#### WORK ORDER
Exclude the pictures, then quote exactly the lines from the one holding "You are a computer-use" through the last line of the records.

=== Section Start ===

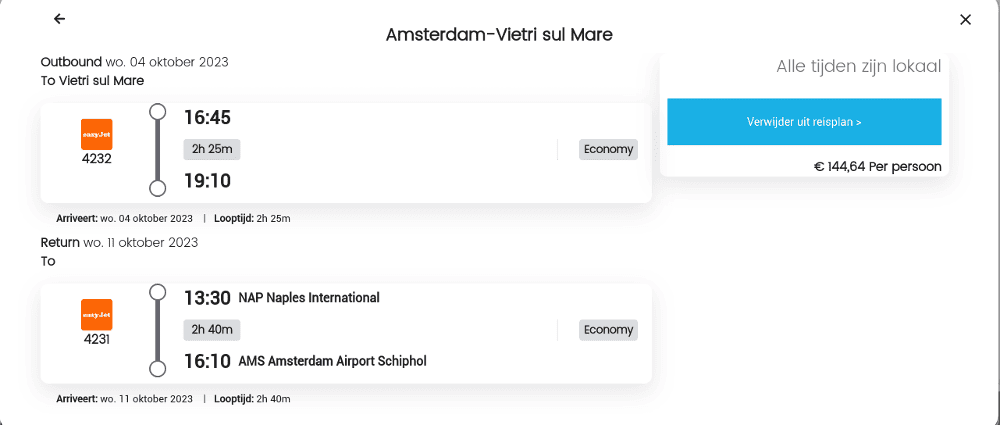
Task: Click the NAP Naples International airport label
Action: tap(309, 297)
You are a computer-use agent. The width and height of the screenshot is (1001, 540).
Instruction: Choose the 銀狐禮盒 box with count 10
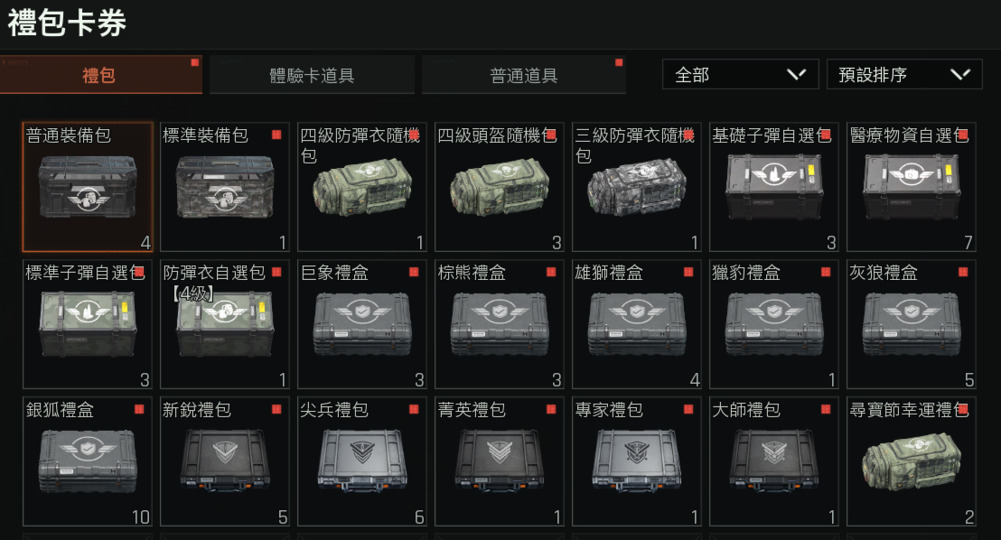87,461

=== Section End ===

#### EXERCISE SOLUTION
You are a computer-use agent. The width and height of the screenshot is (1001, 540).
Instruction: Choose the 銀狐禮盒 box with count 10
87,461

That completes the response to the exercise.